Das Hotel der Eidgenossenschaft, das Bellevue Palace in Bern, ist vermutlich der wichtigste Treffpunkt am Abend vor einer Bundesratswahl. SRF-Bundeshausredaktor Michael Steiner versammelte am späten Abend die Präsidenten der Bundesratsparteien zu einer letzten Einschätzung vor dem anstehenden Wahltag:
Toni Brunner, Parteipräsident SVP:
« Ich hoffe, dass es ein SVP-Mitglied wird, und wir bieten es dem Parlament an. Aber ich glaube, dass es ein Bundesrat vom offiziellen Dreierticket sein wird. Verwetten dafür würde ich einen guten Liter Milch. Wir müssen niemanden ins Gebet nehmen. Wir haben verschiedene Charaktere aufgestellt. Ich bin zuversichtlich, und ich orientiere mich an den offiziellen Vorschlägen.»
Christian Levrat, Parteipräsident SP:
«Wir werden uns morgen um 7 Uhr treffen, um zu entscheiden, was wir angesichts der schwierigen Ausgangslage tun werden. Wir waren der Meinung, Eveline Widmer-Schlumpf hätte weiter machen sollen. Wir haben auch die Mitte gebeten, einen Gegenkandidaten zu stellen, was sie nicht getan hat. Heute haben wir die drei Kandidaten angehört, davon war einer überhaupt nicht wählbar – Norman Gobbi, aber der ganze Nachmittag war nicht sehr berauschend. Was vor allem geschehen ist, ist dass sich SVP-Kandidaten bei uns gemeldet haben und als Sprengkandidaten angeboten haben. Wir lassen uns nicht einfach ein Diktat auferlegen von der SVP. Die Ausschlussklausel im SVP-Statut, die sie aus Rache an Eveline Widmer-Schlumpf eingeführt haben, ist verfassungswidrig und gehört abgeschafft.»

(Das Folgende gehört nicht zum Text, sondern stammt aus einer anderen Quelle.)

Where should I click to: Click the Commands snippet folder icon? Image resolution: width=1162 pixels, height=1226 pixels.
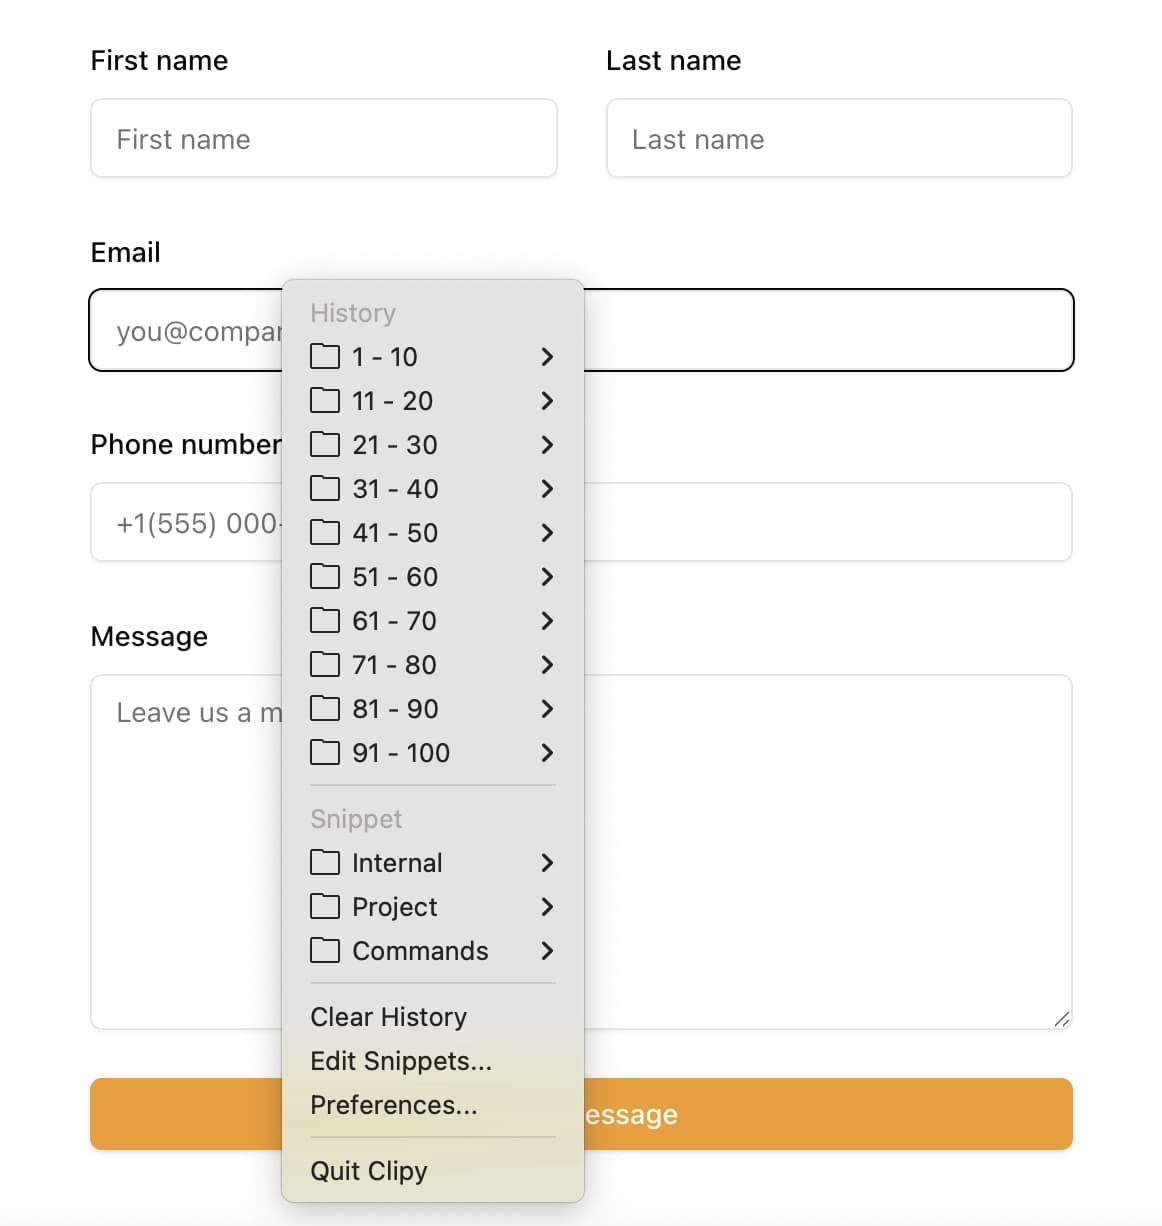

Christophe Darbellay, Parteipräsident CVP:
« Wir haben entschieden, den Anspruch der SVP auf den Bundesratsitz anzuerkennen und deshalb jemanden vom offiziellen Dreierticket zu wählen. Es gibt null Chancen für einen Sprengkandidaten. Ich tippe auf Thomas Aeschi oder Guy Parmelin.»

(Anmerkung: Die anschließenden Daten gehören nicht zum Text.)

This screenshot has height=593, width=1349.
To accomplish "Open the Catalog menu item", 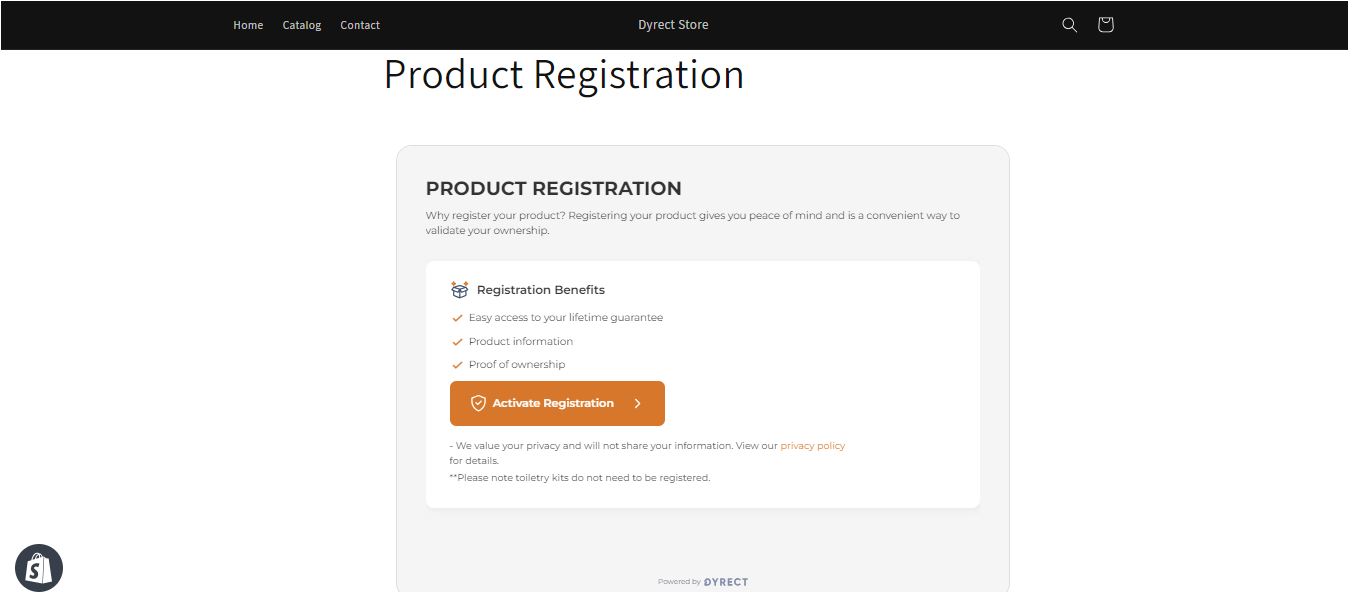I will pyautogui.click(x=302, y=25).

Philipp Müller, Parteipräsident FDP:
«Wir haben keine Losung gefasst, welchen Kandidaten wir gezielt wählen wollen. Der Anspruch der SVP ergibt sich erstens durch die Wahl vom 18. Oktober, und zweitens werden wir jemanden vom Dreierticket wählen. Bundesratswahlen haben immer eine gewisse Spannung. Parlamentarier erleben das anders. Es ist schon ein wenig übertrieben, was jetzt läuft. Aber die Leute interessiert es.»